§ **KUTIPAN HALAMAN**
Lalu, siapa yang lebih bertanggung jawab? Mahasiswa yang memilih jalan pintas, penjoki yang memanfaatkan situasi, atau sistem pendidikan yang menciptakan tekanan berlebihan? Atau mungkin, keduanya sama-sama terjebak dalam lingkaran setan bernama kemalasan dan ketidakjujuran.
Yang jelas, ini bukan lagi sekadar masalah bodoh atau ceroboh. Ini adalah masalah karakter dan tanggung jawab. Ketika seseorang lebih memilih membayar daripada berusaha, itu merupakan pertanda bahwa mereka tidak hanya kehilangan kesempatan untuk belajar, tetapi juga kehilangan kesempatan untuk tumbuh menjadi pribadi yang lebih baik.
Joki Kaya Berlimpah Harta
Selain mahasiswa, ada pihak lain yang diuntungkan dari fenomena ini: para penjoki tugas. Hubungan antara penjoki dan pelanggannya adalah hubungan simbiosis mutualisme. Keduanya saling menguntungkan satu sama lain. Mereka sama-sama menukar angka, tapi dalam bentuk yang berbeda. Penjoki bisa mematok tarif suka-suka, tetapi harus tetap bersaing dengan penjoki lainnya. Alasannya? Tentu agar pelanggan tidak menyebrang ke toko lain.

§ **DATA TERSEDIA**
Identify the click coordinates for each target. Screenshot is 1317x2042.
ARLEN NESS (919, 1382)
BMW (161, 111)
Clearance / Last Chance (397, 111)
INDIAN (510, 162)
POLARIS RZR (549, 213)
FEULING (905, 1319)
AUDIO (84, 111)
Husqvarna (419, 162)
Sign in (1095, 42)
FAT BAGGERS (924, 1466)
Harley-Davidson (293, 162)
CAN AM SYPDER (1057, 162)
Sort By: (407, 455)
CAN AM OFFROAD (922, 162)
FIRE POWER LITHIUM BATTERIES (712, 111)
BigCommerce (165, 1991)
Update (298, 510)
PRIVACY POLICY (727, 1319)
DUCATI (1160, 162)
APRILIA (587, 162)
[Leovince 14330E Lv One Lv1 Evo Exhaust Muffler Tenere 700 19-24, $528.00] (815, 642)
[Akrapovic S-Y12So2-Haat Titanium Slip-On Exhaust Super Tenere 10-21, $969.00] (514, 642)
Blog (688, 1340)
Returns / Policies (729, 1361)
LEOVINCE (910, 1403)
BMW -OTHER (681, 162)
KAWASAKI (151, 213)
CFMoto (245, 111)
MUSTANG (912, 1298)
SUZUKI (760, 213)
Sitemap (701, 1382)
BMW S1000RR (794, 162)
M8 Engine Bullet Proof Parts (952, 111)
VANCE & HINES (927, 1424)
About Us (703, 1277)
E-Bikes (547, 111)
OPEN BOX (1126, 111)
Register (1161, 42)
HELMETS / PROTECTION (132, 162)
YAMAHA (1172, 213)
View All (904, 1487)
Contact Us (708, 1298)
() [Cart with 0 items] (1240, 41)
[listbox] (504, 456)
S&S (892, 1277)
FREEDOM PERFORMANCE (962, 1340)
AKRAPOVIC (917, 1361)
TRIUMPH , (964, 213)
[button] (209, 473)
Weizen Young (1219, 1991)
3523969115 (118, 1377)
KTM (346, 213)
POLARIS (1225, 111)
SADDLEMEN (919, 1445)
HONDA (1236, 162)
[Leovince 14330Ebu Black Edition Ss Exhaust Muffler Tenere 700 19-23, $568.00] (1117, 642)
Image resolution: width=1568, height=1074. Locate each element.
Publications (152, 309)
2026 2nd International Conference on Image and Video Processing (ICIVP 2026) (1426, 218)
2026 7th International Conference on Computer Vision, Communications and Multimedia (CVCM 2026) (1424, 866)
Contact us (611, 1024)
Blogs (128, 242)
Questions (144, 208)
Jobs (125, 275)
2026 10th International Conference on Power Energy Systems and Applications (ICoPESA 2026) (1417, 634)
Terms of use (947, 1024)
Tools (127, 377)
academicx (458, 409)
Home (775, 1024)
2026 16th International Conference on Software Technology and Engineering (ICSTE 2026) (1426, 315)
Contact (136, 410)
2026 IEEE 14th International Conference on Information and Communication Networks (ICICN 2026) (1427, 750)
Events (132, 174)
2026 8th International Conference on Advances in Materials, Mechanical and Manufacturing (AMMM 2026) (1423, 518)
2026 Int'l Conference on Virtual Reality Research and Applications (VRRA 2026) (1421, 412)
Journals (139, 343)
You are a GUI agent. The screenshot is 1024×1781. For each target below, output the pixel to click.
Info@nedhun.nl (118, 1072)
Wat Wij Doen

§ **SOAL LATIHAN 1**
Salin tanpa perubahan bagian kutipan halaman tentang joki tugas mulai dari "Lalu, siapa yang" sampai dengan "yang lebih baik.".
§ **SOAL LATIHAN 2**
Sunting baris-baris daftar mulai dari baris yang memuat "Terms of use (947, 1024)" sampai dengan baris yang memuat "2026 8th International" dengan mengganti "Conference" menjadi "Symposium" tanpa mengubah bagian lainnya. Tuliskan hanya baris-baris tersebut.

§ **PEMBAHASAN JAWABAN 1**
Lalu, siapa yang lebih bertanggung jawab? Mahasiswa yang memilih jalan pintas, penjoki yang memanfaatkan situasi, atau sistem pendidikan yang menciptakan tekanan berlebihan? Atau mungkin, keduanya sama-sama terjebak dalam lingkaran setan bernama kemalasan dan ketidakjujuran.
Yang jelas, ini bukan lagi sekadar masalah bodoh atau ceroboh. Ini adalah masalah karakter dan tanggung jawab. Ketika seseorang lebih memilih membayar daripada berusaha, itu merupakan pertanda bahwa mereka tidak hanya kehilangan kesempatan untuk belajar, tetapi juga kehilangan kesempatan untuk tumbuh menjadi pribadi yang lebih baik.

§ **PEMBAHASAN JAWABAN 2**
Terms of use (947, 1024)
Tools (127, 377)
academicx (458, 409)
Home (775, 1024)
2026 16th International Symposium on Software Technology and Engineering (ICSTE 2026) (1426, 315)
Contact (136, 410)
2026 IEEE 14th International Symposium on Information and Communication Networks (ICICN 2026) (1427, 750)
Events (132, 174)
2026 8th International Symposium on Advances in Materials, Mechanical and Manufacturing (AMMM 2026) (1423, 518)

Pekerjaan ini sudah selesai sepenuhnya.